ふとしたときに、ある時期の感覚をぶわっと思い出してしまうことがある。
何も持っていなくて、将来に何の確証もなくて、だけど視界だけはやたら拓けている様な、ヒリヒリする様な感覚。
そこからずいぶん歳をとってしまって、何も持っていないのは今も同じだけれど、そいうことについて考えることも誰かと話すことも無くなって、身体を壊したり何もかも嫌になったりしなければ、充分じゃないか。とも思える様になった。

今は、そういう空気を思い出すと、泣きたい様な気持ちになる。

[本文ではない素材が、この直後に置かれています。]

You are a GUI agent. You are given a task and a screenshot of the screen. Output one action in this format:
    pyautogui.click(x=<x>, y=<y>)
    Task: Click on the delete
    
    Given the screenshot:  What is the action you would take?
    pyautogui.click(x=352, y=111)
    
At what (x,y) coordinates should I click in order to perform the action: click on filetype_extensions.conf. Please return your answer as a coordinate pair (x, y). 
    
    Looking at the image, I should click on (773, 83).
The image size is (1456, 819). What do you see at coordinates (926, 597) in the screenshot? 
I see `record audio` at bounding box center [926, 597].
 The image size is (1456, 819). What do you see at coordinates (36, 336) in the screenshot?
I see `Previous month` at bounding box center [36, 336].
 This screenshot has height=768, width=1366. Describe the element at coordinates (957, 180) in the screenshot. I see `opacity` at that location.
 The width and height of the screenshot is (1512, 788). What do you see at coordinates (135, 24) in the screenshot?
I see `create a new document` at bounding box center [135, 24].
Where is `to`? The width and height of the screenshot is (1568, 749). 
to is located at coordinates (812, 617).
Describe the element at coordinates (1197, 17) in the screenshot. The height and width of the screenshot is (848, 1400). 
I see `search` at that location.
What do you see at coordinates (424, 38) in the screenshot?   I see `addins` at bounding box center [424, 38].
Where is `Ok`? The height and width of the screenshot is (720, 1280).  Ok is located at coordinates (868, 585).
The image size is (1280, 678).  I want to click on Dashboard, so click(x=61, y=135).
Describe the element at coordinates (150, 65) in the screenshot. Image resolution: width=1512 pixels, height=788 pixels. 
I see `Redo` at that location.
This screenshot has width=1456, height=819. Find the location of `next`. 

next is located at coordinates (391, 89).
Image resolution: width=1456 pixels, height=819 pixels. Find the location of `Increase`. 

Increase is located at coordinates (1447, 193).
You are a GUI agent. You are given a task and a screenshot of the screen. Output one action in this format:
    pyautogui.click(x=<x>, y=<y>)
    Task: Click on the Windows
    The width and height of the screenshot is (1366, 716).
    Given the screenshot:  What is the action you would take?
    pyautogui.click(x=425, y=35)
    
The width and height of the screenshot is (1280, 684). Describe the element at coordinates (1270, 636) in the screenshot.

もう過ぎてしまったものに対する郷愁でもあるし、あの時期を経て今ここにあるものへの奇跡みたいなものも感じているし、ここから先に残されている今の時間への切なさみたいなものも含まれている。
まだそれを思い出せることに、ほっとしたりもする。

ここからまた少し先へ進んだ後に、きっと私は今居る場所を、今と同じように泣きたい様な気持ちで眺めることも分かっている。
今周りに居る人たちも環境も、今の自分の気持ちも全部過ぎたことになる。そのうち。

今あるものは今しかないなんて、ものすごい当たり前のことが、馬鹿みたいに胸に迫って眠れない。